Zu gerne würde Roman Bezjak beweisen, dass er die zwei Millionen Euro wert ist, die Darmstadt 98 im Sommer 2016 für ihn an HNK Rijeka überwies. Jedoch mangelt es dem weiterhin teuersten Einkauf der Vereinshistorie an der Möglichkeit. Unter Torsten Frings ist der 28-Jährige abgemeldet, nur fünfte Wahl, wie der Coach ihn wissen ließ.

Beweisen durfte sich Bezjak zuletzt nur im Rahmen der Nationalmannschaft, gegen England und Schottland. Als Rechtsaußen – das sei angemerkt – traf der Torjäger dabei zweimal für sein Heimatland. Ein internationaler Lichtblick am Rande des tristen Vereinsalltags. Ein Lichtblick, den man auch in Budapest vernahm.

Vergangene Woche reiste Bezjak, der sich aktuell mit seinem Personal Trainer Branko Zibert fit hält, in die ungarische Hauptstadt. Allerdings nicht, um bei Ferencvaros ein Probetraining zu absolvieren, sondern um sich mit Trainer Thomas Doll zu treffen. Eine Reise, die sich gelohnt haben könnte.

Heiße Spur nach Budapest

Wie FT erfuhr, würde Doll den slowenischen Nationalspieler gerne im Winter an die Donau holen. Und auch Bezjak kann sich einen Wechsel zu Ferencvaros prinzipiell vorstellen. Dazu müssten die Lilien aber mitspielen. Eine Leihe ist ausgeschlossen. Im Zuge der Entwicklungen der vergangenen Monate wird der SV98 aber nicht ansatzweise die Ablöse für Bezjak fordern können, die man vor knapp eineinhalb Jahren zahlte.

^^^^^^^^^^^^^^^^

Setzen Sie den Text über Roman Bezjaks möglichen Wechsel zu Ferencvaros im Anschluss an dessen letzten Satz fort.

EINTRÄGE:
^^^^^^^^^^^^^^^^

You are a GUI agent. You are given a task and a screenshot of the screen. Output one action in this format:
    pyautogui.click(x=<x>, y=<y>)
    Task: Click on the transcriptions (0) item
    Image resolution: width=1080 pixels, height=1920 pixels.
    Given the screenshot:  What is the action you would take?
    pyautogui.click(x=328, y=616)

^^^^^^^^^^^^^^^^

ANTWORT:
Gespräche führt Bezjak nach Informationen dieser Redaktion auch mit Bröndby Kopenhagen. Die Spur nach Budapest ist aber deutlich heißer. Ein Wechsel zu Rapid Wien, das im Sommer interessiert war, ist derzeit kein Thema. Auch aus finanziellen Gründen.

Dass Darmstadt einen Bezjak-Transfer im Sommer blockierte, ist derweil nicht korrekt. Einzig Legia Warschau legte den Hessen ein offizielles Leih-Angebot vor. Dieses aber ließ Darmstadt unbeantwortet, und der damals frisch gebackene Vater blieb am Böllenfalltor. Das wird sich im Winter mit großer Wahrscheinlichkeit ändern. Sofern der Zweitligist ein Einsehen hat.